Carrying a light to medium resistance band overhead and in front of your body for 45-to 60-second intervals.

Interval walks. A routine that involves alternating fast and moderate to easy bouts of walking, so you might walk for two minutes at very brisk pace, then recover at a slower pace for one minute. To put your speed in a graphed it would look like a series of peaks and valleys.
This type patter can rev up fat loss - it helps turn up the calorie burn by as much as 100% during workout and afterward. Best to vary the length of these workouts as well as the intervals themselves to keep your body challenged.

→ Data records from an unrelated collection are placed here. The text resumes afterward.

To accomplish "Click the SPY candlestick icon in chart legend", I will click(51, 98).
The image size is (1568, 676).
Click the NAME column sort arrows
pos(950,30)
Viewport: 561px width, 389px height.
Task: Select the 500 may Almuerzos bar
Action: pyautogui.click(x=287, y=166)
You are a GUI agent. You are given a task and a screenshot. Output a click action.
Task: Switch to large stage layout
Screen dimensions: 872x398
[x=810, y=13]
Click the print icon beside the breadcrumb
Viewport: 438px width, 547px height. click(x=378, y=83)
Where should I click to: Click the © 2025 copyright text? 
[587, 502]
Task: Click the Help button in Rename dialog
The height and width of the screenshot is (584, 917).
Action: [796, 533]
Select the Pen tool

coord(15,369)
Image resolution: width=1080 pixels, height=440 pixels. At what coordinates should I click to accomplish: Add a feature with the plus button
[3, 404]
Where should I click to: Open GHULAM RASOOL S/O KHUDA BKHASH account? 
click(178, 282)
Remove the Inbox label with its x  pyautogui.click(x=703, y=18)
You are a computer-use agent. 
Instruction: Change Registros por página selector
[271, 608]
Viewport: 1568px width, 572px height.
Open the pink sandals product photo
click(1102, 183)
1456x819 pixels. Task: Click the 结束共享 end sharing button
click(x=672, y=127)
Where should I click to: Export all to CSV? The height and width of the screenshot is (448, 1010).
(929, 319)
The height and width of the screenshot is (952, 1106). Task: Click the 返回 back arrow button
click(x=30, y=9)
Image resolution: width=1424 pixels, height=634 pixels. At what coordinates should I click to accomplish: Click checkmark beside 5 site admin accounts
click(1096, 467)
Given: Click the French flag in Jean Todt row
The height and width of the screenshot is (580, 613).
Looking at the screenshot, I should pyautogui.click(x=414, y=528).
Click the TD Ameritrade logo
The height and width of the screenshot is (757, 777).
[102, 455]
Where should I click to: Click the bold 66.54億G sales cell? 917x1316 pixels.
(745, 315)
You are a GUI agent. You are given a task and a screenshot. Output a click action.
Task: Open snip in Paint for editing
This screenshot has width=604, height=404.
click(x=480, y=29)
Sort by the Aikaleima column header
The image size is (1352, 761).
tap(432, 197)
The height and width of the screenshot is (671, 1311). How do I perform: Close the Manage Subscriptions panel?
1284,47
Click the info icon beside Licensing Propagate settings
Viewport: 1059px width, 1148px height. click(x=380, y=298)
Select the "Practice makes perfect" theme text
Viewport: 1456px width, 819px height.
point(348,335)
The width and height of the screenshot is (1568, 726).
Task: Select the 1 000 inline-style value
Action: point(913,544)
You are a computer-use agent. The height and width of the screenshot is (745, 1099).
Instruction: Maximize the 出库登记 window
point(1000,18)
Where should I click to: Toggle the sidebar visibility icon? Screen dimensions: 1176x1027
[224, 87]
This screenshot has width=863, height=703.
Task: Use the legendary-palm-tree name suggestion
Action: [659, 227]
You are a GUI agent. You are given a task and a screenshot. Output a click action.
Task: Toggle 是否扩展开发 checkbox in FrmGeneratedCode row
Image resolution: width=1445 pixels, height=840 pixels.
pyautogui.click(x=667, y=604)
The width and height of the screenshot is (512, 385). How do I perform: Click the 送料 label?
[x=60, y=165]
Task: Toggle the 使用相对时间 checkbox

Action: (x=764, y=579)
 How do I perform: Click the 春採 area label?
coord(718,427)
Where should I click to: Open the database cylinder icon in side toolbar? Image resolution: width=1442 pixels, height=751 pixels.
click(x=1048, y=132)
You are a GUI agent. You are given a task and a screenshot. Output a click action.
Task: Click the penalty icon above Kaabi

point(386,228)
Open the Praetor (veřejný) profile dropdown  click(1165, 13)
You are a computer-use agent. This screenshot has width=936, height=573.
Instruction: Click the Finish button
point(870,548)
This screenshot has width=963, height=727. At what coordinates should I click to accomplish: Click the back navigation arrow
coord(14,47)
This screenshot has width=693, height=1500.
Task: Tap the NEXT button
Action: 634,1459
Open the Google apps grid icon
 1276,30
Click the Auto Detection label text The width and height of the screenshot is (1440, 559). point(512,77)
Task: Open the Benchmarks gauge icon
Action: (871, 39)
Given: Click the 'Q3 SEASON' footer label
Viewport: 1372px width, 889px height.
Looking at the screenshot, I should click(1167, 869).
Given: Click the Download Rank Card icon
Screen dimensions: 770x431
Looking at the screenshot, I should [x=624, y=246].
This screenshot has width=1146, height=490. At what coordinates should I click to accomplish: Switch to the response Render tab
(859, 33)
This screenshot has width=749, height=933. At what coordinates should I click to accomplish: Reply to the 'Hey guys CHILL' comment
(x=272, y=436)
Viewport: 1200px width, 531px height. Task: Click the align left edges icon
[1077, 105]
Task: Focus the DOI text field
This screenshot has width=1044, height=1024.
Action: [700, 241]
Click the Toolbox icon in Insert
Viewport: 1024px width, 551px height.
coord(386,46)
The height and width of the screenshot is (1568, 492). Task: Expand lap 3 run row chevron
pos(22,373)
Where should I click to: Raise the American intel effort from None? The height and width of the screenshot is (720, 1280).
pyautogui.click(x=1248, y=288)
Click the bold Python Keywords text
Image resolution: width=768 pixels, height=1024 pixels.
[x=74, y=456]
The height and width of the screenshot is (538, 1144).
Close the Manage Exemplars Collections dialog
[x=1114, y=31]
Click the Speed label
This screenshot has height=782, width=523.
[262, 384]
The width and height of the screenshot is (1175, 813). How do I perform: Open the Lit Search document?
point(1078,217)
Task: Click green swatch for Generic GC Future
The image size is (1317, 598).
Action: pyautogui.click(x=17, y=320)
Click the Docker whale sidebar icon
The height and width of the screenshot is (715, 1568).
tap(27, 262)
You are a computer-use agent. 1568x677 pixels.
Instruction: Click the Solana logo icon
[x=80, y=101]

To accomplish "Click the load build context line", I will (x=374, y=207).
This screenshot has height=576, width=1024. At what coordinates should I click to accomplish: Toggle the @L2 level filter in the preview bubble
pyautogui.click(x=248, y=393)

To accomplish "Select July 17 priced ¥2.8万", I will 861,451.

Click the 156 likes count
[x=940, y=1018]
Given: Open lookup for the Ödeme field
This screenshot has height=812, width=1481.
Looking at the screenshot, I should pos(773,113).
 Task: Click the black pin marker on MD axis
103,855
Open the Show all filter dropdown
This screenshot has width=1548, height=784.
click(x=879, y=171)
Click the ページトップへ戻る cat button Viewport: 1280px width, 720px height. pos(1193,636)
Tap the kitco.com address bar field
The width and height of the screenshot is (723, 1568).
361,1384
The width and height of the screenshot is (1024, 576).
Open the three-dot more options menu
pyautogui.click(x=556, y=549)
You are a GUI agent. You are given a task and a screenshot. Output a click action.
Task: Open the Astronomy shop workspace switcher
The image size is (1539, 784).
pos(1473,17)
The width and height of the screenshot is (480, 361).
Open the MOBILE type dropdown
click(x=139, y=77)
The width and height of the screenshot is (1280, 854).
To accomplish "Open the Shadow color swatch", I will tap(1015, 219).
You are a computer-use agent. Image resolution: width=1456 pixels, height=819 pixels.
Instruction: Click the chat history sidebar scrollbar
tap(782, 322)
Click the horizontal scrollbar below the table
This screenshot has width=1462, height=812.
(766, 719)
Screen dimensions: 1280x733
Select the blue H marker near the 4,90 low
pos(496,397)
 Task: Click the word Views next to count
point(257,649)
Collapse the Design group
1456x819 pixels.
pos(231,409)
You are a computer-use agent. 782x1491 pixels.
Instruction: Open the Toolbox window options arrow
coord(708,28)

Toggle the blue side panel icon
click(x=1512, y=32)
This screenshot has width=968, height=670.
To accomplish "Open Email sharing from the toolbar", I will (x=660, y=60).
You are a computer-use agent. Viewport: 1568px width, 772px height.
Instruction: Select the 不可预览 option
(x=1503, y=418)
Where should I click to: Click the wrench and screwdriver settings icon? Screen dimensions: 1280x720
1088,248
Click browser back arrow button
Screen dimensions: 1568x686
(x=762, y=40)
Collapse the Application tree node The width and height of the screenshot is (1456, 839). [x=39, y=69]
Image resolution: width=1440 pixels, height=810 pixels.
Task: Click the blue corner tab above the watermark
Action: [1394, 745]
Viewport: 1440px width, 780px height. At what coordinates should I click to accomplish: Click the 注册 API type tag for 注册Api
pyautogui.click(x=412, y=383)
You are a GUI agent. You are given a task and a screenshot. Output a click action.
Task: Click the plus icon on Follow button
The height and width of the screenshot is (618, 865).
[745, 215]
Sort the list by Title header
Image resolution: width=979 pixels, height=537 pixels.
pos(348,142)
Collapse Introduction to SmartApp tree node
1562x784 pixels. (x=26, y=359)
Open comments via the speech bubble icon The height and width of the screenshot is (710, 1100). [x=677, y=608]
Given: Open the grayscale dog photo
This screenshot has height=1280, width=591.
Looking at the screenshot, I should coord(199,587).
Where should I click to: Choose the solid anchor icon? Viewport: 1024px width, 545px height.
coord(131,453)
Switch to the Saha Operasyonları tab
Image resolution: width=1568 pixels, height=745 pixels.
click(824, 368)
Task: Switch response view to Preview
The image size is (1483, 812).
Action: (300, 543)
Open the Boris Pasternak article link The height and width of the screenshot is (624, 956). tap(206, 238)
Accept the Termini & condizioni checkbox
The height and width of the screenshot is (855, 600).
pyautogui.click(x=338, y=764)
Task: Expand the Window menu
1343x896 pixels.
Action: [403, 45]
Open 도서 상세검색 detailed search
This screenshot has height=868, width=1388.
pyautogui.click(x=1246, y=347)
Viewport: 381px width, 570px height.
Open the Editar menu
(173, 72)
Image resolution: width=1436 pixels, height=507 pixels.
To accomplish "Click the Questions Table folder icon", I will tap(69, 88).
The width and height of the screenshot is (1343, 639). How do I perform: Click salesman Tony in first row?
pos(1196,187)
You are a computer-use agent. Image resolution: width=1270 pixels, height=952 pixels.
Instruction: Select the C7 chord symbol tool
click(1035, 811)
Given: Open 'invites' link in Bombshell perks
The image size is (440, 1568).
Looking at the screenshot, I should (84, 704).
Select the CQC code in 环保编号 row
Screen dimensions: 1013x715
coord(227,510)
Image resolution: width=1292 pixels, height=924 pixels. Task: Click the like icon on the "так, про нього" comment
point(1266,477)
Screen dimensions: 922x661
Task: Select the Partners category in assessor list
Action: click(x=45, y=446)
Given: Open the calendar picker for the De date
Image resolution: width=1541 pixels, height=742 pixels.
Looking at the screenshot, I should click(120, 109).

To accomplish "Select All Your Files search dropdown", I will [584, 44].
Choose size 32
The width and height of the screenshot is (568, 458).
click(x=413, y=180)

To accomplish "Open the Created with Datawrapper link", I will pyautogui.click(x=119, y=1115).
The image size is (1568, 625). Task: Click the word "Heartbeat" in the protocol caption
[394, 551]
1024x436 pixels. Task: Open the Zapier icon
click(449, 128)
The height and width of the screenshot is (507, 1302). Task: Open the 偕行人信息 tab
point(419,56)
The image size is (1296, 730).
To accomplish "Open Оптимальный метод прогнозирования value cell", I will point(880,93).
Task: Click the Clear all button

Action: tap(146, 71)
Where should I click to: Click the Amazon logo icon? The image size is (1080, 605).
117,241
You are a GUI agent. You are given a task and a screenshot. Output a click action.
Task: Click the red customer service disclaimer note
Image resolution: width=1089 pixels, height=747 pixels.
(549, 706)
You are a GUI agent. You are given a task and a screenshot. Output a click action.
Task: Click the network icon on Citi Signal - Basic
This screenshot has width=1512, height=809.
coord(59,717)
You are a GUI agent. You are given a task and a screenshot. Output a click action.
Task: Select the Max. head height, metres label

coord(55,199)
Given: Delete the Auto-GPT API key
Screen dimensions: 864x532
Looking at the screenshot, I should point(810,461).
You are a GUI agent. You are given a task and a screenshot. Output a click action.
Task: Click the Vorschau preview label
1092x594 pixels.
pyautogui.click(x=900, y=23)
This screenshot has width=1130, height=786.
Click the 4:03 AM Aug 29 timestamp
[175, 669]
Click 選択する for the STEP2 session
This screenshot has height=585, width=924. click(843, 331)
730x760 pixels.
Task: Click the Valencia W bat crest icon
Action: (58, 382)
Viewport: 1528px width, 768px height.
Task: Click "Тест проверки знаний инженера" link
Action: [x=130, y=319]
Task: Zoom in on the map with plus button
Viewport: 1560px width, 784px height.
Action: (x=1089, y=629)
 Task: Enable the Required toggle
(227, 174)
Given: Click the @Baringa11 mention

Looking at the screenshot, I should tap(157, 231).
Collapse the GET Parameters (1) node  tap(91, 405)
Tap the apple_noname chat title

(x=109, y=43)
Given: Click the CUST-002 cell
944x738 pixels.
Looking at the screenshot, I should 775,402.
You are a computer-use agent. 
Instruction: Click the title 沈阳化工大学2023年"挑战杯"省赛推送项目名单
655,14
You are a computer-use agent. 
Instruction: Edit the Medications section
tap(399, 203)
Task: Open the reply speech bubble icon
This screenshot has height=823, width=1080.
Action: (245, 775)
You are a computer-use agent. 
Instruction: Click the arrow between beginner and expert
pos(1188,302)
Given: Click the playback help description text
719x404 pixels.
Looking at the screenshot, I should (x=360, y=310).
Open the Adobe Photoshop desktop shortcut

Recovery walks. Active recovery is important in any fitness program. During the recovery walk, you should walk as if you're in a bit a hurry, so that you're slightly breathless for about 20 minutes.
It don't blast fat like intervals, these tried-and-true calorie burners have an important place when you're trying to walk off your last two pounds. The perfect workout in between vigorous interval days to keep up your calorie burn without risking any injury.

Long walks. Endurance training has been shown to keep your calorie burn revved for up to seven and a half hours post-exercise. Long walks will maximize results because there is a dose response to exercise; that is, the more you do, the greater benefits, you'll receive. These will likely be the slowest walks you do in the program.

Speed walks. During these shorter workouts, you'll maintain a high intensity for the entire session, striding as if you're late for an important appointment, so you're able to speak in very brief phrases.
This type of training has been shown to specifically attack belly fat better than longer, lower-intensity exercise.

Strength training. Adding this type of training to cardio workouts improves results. It can boosts metabolism, increases weight loss and can even help you eat less.
Another addition to the toning walks that targets your upper body, you should aim to do lower body, core, and total body strength routines two to three days a week after your regular walks.